Серафим остановился, укрывшись возле скалы:

— Лучше вернуться, — предложил он. — Мне бы надо быть там сегодня, но ничего из этого не получится…

— А я должен идти. Не могу не выйти на работу.

— В такую погоду мы никогда не доберемся. Нас засыплет снегом. Давай вернемся домой, а завтра утром выйдем…

— Хорошо бы, но не могу, я же тебе объяснил. Не могу прогуливать… А кроме того, распогодится. Вот увидишь…

Орасио боялся лишиться спутника; ему было страшно шагать одному сквозь эту ужасную ночь.

— Распогодится. А если нет, все равно пробьемся. Со мной это не впервые. Да и ты сколько раз уже попадал в метель!

Серафим не знал, как поступить. Всем известно, чего стоит пройти пешком от Мантейгаса до Алдейя-до-Карвальо даже в хорошую погоду. Человек добирается совершенно обессиленный. А в такую бурю и за шесть часов не дойдешь…

— Мне нужно быть там сегодня, очень нужно, — повторил Серафим. — Но дорога тяжелая… Давай все-таки вернемся! Пойдем завтра. Неужели ты не можешь пропустить день на работе? Ну а если бы ты заболел?..

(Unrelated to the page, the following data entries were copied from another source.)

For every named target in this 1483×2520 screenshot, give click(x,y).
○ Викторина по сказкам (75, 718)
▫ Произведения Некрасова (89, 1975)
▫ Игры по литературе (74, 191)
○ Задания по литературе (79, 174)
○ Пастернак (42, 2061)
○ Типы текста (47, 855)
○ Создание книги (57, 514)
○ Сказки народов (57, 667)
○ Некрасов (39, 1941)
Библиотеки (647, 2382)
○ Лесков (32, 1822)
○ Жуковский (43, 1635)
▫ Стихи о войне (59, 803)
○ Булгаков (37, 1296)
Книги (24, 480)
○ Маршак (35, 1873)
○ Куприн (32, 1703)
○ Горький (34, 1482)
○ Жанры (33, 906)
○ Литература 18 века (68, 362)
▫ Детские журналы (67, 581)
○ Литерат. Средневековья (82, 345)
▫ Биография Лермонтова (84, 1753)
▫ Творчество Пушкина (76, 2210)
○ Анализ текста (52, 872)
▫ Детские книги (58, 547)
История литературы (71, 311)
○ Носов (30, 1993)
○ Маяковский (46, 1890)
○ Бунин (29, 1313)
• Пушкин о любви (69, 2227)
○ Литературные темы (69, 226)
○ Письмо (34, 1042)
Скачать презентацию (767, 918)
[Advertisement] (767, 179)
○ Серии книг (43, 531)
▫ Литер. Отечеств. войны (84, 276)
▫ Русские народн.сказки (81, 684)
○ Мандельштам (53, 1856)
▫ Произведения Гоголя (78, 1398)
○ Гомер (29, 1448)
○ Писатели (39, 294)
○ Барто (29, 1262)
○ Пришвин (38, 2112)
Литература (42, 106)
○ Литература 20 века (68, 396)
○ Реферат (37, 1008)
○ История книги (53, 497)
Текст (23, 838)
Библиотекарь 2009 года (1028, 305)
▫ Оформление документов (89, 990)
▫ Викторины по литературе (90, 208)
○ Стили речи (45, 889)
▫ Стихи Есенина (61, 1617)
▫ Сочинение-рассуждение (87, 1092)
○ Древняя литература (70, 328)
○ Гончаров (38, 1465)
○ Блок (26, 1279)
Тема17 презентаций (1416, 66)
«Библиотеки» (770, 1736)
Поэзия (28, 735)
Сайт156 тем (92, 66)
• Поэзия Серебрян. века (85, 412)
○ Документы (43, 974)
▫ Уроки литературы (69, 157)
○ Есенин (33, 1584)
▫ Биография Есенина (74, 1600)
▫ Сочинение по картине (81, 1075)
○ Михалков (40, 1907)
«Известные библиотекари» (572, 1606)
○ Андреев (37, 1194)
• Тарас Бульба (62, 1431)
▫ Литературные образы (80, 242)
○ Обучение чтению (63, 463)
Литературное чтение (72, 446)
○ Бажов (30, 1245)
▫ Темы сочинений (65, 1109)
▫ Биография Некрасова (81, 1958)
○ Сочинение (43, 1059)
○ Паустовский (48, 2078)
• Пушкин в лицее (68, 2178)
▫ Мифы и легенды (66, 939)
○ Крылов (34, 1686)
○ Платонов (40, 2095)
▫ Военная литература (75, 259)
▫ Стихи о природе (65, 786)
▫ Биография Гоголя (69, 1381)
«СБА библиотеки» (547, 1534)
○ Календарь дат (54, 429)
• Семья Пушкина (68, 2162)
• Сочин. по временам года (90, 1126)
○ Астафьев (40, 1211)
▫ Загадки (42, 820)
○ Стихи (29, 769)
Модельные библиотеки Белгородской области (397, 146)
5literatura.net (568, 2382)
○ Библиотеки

Орасио подумал, что Серафим прав. Его тоже пугала эта страшная ночь, окутавшая горные дороги, она то стонала, то ревела… На мгновение он решил вернуться. Усесться у очага в родительском доме — как это было бы замечательно! Но тут же вспомнил о мастере. «Матеус не любит, когда не выходят на работу, даже по болезни. А если он узнает, что я не вышел только потому, что отправился в Мантейгас повидать возлюбленную, то рассердится не на шутку. Какое ему дело до меня и моей невесты!.. Он разозлится и будет еще долго держать меня в учениках, а мне нужно скорее стать рабочим. Рассчитывать же я могу только на Матеуса».